Phasmatodea (stick insects)
Should we ever wandered in the wilderness during our field trip, I actually had a secret agenda. Back in Montpellier I’ve been rearing stick insects for about three years and really got into it. It all started when in August 2013, I spotted one phasmid on the wall of my apartment. I live on the ground floor of a residential building, next to a park, so I do have a lot of bugs on my terrace. But as it happens it was the first time I ever spotted a stick insect. I didn’t recognize it at first and after showing it to my kids I released it in the garden. But I spotted another one, a couple of weeks later. And another one a week after that. By then I had time to get some documentation and I decided to keep them and try to raise them at home for pedagogical purposes with my son.

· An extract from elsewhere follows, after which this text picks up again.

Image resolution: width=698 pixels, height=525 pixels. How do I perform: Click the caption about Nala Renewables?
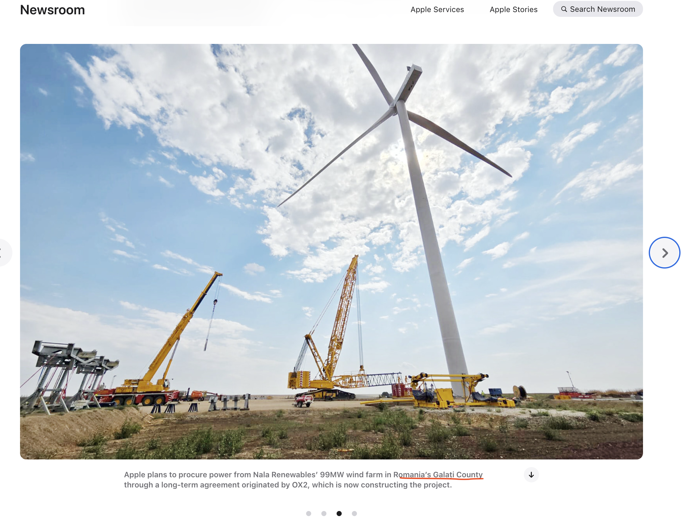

In France, there are mainly 3 species of stick insects, and I wasn’t quite sure which one mines were. As I was building the cages and starting up my populations, I kept finding more. And when they eventually laid eggs, I could identify them and I realized that I had an exotic species from Vietnam that was probably released by careless insect keepers. And now it had the potential to become invasive. The particular species is Ramulus sp. PSG144 (see also here). It is very prolific and I keep finding them in the parc near my place since then. Although never elsewhere, so it might be a local invasion only for now.
However it is how I started my insect culture hobby. At the moment I keep 3 species of stick insects : Ramulus sp., Medauroidea extradentata (also a very popular stick insect pet in schools) and a more local (French) and slightly more challenging Clonopsis gallica. All with very huge population numbers that I try to keep under 50 in order not to invade my home, my office and my lab.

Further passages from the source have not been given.